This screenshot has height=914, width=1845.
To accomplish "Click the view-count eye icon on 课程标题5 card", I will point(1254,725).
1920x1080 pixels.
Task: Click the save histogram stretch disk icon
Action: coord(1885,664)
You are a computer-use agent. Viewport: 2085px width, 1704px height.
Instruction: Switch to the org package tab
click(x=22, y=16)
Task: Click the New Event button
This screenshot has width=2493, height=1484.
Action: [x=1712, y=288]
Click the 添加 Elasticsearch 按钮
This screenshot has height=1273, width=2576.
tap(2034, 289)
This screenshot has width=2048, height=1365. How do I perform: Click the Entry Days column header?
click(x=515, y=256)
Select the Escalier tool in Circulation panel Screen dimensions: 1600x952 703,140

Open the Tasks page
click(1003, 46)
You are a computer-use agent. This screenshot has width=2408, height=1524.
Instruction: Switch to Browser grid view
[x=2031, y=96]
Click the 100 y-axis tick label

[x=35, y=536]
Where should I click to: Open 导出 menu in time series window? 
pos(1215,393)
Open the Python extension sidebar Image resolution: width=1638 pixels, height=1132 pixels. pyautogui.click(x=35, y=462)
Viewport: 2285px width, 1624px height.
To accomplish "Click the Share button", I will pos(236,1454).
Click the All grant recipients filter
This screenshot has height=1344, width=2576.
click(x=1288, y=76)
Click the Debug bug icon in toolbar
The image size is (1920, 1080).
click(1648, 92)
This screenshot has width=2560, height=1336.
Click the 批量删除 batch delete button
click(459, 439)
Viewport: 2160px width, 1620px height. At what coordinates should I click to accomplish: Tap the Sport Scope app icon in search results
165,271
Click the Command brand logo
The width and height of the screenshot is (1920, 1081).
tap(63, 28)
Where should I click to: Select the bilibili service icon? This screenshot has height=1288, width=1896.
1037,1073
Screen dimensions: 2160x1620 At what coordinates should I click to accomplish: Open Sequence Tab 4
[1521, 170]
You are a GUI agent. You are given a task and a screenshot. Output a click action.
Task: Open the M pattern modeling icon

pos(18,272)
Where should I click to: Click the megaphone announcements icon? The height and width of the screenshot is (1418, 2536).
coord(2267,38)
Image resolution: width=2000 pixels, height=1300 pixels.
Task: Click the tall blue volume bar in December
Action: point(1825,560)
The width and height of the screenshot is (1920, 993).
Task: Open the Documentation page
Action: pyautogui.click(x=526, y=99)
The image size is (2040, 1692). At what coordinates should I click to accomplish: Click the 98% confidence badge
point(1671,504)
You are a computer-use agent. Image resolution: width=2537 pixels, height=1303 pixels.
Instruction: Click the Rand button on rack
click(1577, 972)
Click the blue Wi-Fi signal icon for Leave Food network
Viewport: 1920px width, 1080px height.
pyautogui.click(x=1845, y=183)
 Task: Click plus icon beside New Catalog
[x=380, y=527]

================

Each line of the material that contains the string "agent" has to be copied out.

▶ **OUTPUT OF THE TASK**
You are a computer-use agent. Viewport: 2085px width, 1704px height.
You are a computer-use agent. This screenshot has width=2408, height=1524.
You are a GUI agent. You are given a task and a screenshot. Output a click action.
You are a computer-use agent. Image resolution: width=2537 pixels, height=1303 pixels.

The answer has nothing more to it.